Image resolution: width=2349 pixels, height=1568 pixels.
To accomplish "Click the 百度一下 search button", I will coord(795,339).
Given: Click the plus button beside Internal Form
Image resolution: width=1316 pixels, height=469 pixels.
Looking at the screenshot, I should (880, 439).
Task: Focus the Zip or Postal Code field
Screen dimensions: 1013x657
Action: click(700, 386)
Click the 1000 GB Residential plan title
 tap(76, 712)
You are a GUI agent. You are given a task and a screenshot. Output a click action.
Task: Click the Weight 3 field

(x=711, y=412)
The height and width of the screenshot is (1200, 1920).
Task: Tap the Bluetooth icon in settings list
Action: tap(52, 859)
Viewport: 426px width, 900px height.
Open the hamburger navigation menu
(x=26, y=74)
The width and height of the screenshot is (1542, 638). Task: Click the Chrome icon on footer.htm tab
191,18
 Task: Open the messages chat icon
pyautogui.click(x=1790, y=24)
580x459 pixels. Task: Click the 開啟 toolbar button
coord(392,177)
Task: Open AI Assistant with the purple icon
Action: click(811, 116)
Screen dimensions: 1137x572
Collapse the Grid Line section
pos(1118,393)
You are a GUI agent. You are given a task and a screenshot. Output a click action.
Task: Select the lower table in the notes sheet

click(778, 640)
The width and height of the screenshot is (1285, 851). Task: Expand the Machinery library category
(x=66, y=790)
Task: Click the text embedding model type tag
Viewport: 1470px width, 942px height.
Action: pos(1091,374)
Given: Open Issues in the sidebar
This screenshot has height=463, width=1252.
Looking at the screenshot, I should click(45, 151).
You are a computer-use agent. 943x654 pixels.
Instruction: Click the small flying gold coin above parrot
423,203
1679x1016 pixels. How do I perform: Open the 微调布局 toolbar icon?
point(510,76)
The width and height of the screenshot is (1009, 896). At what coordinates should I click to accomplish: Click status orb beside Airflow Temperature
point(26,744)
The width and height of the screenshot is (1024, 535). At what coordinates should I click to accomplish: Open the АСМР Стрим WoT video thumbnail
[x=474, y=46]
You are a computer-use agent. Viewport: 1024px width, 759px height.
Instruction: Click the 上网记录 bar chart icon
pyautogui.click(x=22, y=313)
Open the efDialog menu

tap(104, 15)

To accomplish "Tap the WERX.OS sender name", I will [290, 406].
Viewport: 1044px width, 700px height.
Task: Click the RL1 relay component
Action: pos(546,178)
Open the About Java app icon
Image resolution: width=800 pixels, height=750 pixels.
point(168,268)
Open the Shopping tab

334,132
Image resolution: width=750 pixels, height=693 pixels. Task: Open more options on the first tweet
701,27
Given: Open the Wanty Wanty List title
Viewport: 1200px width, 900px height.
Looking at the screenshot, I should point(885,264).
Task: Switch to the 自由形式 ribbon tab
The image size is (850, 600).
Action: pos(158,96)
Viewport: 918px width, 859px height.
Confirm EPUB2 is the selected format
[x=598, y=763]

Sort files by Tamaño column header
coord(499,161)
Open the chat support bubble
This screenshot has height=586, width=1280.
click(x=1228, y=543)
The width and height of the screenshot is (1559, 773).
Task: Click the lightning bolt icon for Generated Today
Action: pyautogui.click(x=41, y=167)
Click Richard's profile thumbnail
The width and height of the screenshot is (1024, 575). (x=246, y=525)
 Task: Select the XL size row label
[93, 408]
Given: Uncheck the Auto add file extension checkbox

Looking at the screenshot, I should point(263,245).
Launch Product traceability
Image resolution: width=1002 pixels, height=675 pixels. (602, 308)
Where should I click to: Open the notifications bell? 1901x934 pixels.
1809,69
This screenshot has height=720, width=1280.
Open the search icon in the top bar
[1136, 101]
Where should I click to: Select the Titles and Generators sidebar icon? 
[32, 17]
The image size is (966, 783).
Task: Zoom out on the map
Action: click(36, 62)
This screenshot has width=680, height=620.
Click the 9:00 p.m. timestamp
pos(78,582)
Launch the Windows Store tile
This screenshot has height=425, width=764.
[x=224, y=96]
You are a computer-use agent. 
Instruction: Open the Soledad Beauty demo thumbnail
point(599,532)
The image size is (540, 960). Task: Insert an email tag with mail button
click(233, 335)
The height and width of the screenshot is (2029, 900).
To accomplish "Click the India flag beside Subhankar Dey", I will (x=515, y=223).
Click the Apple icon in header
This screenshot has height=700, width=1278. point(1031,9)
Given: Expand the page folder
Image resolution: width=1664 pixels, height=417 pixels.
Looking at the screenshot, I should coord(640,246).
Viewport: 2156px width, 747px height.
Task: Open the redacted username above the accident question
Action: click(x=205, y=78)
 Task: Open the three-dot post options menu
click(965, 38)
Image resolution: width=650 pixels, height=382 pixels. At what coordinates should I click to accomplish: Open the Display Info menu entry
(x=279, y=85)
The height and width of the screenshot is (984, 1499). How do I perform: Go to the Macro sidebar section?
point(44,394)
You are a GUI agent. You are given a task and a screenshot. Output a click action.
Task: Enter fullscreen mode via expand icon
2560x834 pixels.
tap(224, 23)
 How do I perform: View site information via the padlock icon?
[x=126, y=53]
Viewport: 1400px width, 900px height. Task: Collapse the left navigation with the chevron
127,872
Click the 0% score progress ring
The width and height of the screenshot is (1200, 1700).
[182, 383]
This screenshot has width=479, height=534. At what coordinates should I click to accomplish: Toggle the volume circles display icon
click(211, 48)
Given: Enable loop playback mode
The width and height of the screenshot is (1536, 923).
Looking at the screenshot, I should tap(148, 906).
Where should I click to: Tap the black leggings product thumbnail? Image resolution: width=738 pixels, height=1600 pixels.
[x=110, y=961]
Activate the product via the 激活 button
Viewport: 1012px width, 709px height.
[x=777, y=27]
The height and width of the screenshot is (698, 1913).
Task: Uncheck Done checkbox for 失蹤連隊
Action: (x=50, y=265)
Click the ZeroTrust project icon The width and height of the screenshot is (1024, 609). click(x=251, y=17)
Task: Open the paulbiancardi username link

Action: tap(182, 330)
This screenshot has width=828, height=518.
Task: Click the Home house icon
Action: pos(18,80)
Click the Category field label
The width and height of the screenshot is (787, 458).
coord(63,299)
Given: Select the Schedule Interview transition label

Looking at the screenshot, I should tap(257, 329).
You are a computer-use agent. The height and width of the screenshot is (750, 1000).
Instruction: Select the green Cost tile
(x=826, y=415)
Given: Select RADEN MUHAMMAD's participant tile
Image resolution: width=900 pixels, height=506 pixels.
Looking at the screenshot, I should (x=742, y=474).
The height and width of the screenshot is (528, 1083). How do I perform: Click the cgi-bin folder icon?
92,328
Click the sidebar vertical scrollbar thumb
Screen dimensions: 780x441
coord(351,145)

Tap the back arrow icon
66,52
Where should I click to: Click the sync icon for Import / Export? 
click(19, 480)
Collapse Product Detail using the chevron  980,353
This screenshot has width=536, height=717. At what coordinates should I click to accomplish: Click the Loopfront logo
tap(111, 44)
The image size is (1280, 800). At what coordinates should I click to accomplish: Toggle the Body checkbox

· · · · · · ·

▶ [Aim of the exercise]
From the data, collect all lines where the string "computer" appears.

▶ [Solution to this task]
You are a computer-use agent. 943x654 pixels.
You are a computer-use agent. Viewport: 1024px width, 759px height.
You are a computer-use agent. 
You are a computer-use agent. The height and width of the screenshot is (750, 1000).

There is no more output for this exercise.